**練習問題**
(1) AA作家会議についての本文から、「雑種文化の提唱者加藤周一氏が医学を捨て、日本文化の観察者たらんと決意するまでの半生記 第20回 最終回」を含む箇所で始まり「は目を蓋わんばかりであった。」で終わる部分を、一字も変えずに書き出してください。
(2) 加藤周一氏のAA作家会議参加とその後の旅をつづった本文の、最後の文に続く部分を書き継いでください。

**本文**
--------------------------------------------------

雑種文化の提唱者加藤周一氏が医学を捨て、日本文化の観察者たらんと決意するまでの半生記 第20回 最終回

38) AA作家会議
1958年10月中央アジアのタシュケントで第2回アジアアフリカ(AA)作家会議が行われた。ニューデリーでの第1回AA会議には日本から堀田善衛氏が参加され、第2回は伊藤整氏が日本代表であった。その国際準備委員会に語学力を買われ、1か月前から私が参加した。私はそれを機会に中央アジアとソ連邦を見たいと思い、一人で準備員会に参加した。インドのニューデリーで飛行機を乗り換えタシュケントに着陸した。機上からはパンジャブの緑野を過ぎ、パキスタンの山岳地帯からアフガニスタンの岩山が続くのを見た。中央アジアの無慈悲な自然、過酷な遊牧生活の歴史の果てに現在のタシュケントが目の前に現れた。当時定期便はソ連機しかなかった。第一印象は万事がヨーロッパと変わりなかった。私の計画は、ソ連の周辺に過ぎないタシケントからウズベキスタンを見学しインドの地方共産政権(ケララ州)を見て、そしてユーゴスラビアという「社会主義国の周辺」の比較見学であった。それは後に「ウズベック・クロアチア・ケララ紀行」という本になった。準備委員会の代表は、インドと中国から二人、モンゴル、タイ、ビルマ、カシミール、アルジェリアからも加わった。事務局はモスクワ作家同盟の書紀と3人の通訳であった。事務局の仕事は、宿舎、の割り当て、食事の手配、招待状の配布など事務的なものであった。途中でアルジェリア臨時政府の成立があってその政府を全面的に支持する声明の問題があった。私は大会決議に任せるべきだと主張した。また台湾沖の金門島砲撃での米中衝突問題の米軍即時撤退要求声明もアルジェリア臨時政府支持声明と同じ扱いとなった。作家会議が始まると、会議は魂の接触ではなく声明の連発となった。会議が終わると、私はタシケントの首都トゥビリッシを訪れ、モスクワからレニングラードを往復した。会議終了後直ちに東京へ戻らず、ヴィーンで過ごした。それからユーゴスラビアを見物し、ギリシャを通りインドに行った。インドの貧困は目を蓋わんばかりであった。

--------------------------------------------------

**記録**
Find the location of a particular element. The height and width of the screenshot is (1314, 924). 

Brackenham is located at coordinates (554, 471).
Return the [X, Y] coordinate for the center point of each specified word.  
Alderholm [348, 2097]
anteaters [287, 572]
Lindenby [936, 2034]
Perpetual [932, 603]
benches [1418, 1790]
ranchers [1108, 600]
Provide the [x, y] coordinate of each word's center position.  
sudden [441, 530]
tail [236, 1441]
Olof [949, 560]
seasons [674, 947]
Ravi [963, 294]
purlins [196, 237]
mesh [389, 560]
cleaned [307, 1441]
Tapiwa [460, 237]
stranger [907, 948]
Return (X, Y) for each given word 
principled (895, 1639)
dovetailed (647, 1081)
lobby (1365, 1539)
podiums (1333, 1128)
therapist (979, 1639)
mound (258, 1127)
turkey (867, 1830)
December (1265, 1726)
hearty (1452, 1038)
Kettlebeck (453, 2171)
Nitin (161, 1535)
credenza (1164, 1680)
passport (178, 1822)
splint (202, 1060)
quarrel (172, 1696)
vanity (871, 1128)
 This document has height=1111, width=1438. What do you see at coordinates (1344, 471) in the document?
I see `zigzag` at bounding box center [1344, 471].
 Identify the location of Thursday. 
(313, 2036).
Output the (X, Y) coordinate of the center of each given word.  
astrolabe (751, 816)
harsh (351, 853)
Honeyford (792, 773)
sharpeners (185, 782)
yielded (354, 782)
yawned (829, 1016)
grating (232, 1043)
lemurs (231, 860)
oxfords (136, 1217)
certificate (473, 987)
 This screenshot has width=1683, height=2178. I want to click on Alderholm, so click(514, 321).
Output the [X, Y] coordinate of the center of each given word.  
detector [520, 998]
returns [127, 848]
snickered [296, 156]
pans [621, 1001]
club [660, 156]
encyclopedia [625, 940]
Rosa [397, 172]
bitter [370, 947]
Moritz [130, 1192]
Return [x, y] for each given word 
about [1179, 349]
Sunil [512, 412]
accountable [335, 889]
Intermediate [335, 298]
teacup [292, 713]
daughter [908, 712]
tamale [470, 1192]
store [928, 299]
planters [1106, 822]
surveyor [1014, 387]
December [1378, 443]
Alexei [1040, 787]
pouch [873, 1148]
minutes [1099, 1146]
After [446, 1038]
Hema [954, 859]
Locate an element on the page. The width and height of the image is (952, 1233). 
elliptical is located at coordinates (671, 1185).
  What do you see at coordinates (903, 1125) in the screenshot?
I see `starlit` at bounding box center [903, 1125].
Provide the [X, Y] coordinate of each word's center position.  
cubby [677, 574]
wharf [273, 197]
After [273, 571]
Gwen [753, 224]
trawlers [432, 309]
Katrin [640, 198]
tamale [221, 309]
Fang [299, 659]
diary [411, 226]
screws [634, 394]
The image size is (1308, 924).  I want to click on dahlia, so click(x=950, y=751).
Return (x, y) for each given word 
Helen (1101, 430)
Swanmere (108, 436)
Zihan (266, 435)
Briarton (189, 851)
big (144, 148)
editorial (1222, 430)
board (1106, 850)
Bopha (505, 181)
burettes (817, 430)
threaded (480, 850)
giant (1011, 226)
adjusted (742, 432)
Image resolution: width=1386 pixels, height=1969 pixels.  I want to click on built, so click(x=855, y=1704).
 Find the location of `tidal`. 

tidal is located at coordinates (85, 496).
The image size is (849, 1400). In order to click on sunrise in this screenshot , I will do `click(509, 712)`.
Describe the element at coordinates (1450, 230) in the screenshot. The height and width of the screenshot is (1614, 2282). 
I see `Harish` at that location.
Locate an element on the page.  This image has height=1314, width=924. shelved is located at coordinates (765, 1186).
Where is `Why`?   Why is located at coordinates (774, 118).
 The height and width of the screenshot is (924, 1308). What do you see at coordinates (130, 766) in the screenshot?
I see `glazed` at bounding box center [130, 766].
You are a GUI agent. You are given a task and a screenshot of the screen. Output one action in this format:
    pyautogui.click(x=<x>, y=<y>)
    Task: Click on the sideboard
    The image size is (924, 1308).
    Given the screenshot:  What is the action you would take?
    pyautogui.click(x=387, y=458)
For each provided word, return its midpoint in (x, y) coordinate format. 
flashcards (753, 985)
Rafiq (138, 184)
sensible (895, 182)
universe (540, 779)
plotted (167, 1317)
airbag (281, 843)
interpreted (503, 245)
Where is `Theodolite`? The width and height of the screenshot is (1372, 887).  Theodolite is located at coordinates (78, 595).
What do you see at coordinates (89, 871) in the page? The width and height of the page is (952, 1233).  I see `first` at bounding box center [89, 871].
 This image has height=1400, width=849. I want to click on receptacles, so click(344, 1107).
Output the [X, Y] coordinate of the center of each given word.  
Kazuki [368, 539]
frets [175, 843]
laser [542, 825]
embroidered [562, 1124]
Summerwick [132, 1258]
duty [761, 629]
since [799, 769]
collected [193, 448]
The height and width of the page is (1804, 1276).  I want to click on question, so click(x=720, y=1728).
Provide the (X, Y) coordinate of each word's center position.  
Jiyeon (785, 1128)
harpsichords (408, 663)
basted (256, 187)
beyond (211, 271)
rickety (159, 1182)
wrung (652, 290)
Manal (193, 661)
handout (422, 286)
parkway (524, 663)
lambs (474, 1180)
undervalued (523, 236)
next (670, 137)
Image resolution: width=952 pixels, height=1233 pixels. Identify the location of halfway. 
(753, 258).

--------------------------------------------------

**解答**
(1)
雑種文化の提唱者加藤周一氏が医学を捨て、日本文化の観察者たらんと決意するまでの半生記 第20回 最終回

38) AA作家会議
1958年10月中央アジアのタシュケントで第2回アジアアフリカ(AA)作家会議が行われた。ニューデリーでの第1回AA会議には日本から堀田善衛氏が参加され、第2回は伊藤整氏が日本代表であった。その国際準備委員会に語学力を買われ、1か月前から私が参加した。私はそれを機会に中央アジアとソ連邦を見たいと思い、一人で準備員会に参加した。インドのニューデリーで飛行機を乗り換えタシュケントに着陸した。機上からはパンジャブの緑野を過ぎ、パキスタンの山岳地帯からアフガニスタンの岩山が続くのを見た。中央アジアの無慈悲な自然、過酷な遊牧生活の歴史の果てに現在のタシュケントが目の前に現れた。当時定期便はソ連機しかなかった。第一印象は万事がヨーロッパと変わりなかった。私の計画は、ソ連の周辺に過ぎないタシケントからウズベキスタンを見学しインドの地方共産政権(ケララ州)を見て、そしてユーゴスラビアという「社会主義国の周辺」の比較見学であった。それは後に「ウズベック・クロアチア・ケララ紀行」という本になった。準備委員会の代表は、インドと中国から二人、モンゴル、タイ、ビルマ、カシミール、アルジェリアからも加わった。事務局はモスクワ作家同盟の書紀と3人の通訳であった。事務局の仕事は、宿舎、の割り当て、食事の手配、招待状の配布など事務的なものであった。途中でアルジェリア臨時政府の成立があってその政府を全面的に支持する声明の問題があった。私は大会決議に任せるべきだと主張した。また台湾沖の金門島砲撃での米中衝突問題の米軍即時撤退要求声明もアルジェリア臨時政府支持声明と同じ扱いとなった。作家会議が始まると、会議は魂の接触ではなく声明の連発となった。会議が終わると、私はタシケントの首都トゥビリッシを訪れ、モスクワからレニングラードを往復した。会議終了後直ちに東京へ戻らず、ヴィーンで過ごした。それからユーゴスラビアを見物し、ギリシャを通りインドに行った。インドの貧困は目を蓋わんばかりであった。

(2)
39) 死別

一人の友人の死を悼んだ一節です。誰だとか書いてませんので特定できませんが、自分の分身との別れをもじっったフィクションとも取れますが、根拠はありませんので、その通りに志を同じくする東京に住む20年来の友人の死と理解します。恐らく末期がんで手の施しようもなく亡くなったようです。それが加藤氏には覚悟の上の病気の放置と見えたのでしょう。多くの物事の間に一種の関連が見えはじめ、そのことが自分自身の自覚とつながった矢先の死、そして仕事の準備をようやく終わった男がその仕事を始める前に死ぬのである。彼は欧州で彼女に会い恋に夢中になった。しかし東京に残した家族を捨てるつもりはなかった。強い責任感が恋愛を友情に変えたつもりでいた。激しく彼は傷つき、苦しんでいたに違いない。どういう犠牲を払ってまで生きていることは良い事だと思えるかと疑問に潰されたのではないか。「学徒出陣」でも「安保反対」でも権力に対して無力であったように、彼の死後私は再び東京を離れた。どこで働こうがやることは同じことだと思うようになり、新しい職があって海外に出ることになった。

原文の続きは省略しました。